Already, the Governor is spinning the reason he changed the teacher evaluation system to make it more punitive by claiming that educators conspired to manipulate the present teacher evaluation system so that very few teachers could be ratted "ineffective". In other words, he was more interested in how many teachers he could terminate than the students he professed to care about.
The Governor claimed that he could not understand how only 1% of the teachers in the State can be considered "ineffective" while only 30% of the students met the State testing standards. This flawed comparison placed the blame on the student academic outcomes squarely on the teachers, despite studies that showed that the teacher has little effect on the student's academic ability. Its like a person who has stage three or four cancer who finally shows up for treatment and the doctor who is newly assigned to the patent is rated on how many of these late stage cancer patients he or she can save.
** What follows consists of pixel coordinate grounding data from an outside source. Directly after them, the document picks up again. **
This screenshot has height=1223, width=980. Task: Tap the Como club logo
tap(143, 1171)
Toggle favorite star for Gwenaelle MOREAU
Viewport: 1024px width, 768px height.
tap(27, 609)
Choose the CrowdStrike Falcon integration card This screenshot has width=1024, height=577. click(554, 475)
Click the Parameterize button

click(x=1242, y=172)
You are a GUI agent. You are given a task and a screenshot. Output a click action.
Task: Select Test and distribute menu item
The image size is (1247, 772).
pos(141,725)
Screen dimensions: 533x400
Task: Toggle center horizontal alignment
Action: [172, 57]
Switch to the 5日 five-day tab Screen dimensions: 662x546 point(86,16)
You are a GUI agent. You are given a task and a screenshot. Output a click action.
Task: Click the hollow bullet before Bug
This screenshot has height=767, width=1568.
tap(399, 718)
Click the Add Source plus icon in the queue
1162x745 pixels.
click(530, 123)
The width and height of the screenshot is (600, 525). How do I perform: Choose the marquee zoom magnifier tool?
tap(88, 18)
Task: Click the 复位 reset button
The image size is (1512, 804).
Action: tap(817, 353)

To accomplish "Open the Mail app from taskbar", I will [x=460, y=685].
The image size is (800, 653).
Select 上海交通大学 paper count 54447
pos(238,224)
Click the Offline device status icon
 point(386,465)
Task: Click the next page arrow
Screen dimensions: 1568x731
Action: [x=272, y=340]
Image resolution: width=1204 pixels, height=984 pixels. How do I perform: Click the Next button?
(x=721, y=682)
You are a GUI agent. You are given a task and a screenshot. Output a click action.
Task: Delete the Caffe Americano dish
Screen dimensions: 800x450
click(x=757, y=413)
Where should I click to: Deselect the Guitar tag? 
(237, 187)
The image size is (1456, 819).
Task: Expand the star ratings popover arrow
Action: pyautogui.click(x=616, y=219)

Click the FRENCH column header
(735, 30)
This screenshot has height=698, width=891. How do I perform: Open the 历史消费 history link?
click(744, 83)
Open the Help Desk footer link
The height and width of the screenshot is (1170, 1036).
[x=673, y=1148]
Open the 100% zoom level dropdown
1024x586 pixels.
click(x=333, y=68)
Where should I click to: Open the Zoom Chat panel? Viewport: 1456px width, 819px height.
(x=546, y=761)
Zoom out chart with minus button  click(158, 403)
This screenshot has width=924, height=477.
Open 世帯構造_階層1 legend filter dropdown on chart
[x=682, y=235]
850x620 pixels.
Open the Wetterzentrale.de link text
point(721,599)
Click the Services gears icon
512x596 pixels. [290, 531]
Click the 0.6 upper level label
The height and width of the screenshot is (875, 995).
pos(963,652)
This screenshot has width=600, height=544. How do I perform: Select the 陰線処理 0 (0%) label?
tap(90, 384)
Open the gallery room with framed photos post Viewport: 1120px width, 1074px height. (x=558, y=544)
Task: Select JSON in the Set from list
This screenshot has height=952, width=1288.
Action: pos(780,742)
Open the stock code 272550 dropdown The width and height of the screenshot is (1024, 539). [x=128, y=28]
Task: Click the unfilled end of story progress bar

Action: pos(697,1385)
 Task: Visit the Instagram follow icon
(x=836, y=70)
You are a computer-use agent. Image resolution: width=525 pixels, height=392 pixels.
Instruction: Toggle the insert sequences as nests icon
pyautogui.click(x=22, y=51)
The Governor does what all education deformers do, that is to ignore the effects of poverty, family, inequality, and community, that contributes to over 80% of a student's academic development. Add that to the lack of accountability by politicians who starve the schools of resources, and cause large class sizes and you have a recipe for poor academic outcomes. Better to blame the teachers than to tackle the social-economic factors that are primarily responsible for a student's academic ability. That and the failure of politicians to be held accountable for approving badly flawed high-stakes tests, and using "junk Science" in calculating the VAM that have resulted in the poor student outcomes.
In the Governor's blame game, its easier to blame the teachers than to admit that the problem lies beyond a school's ability to control.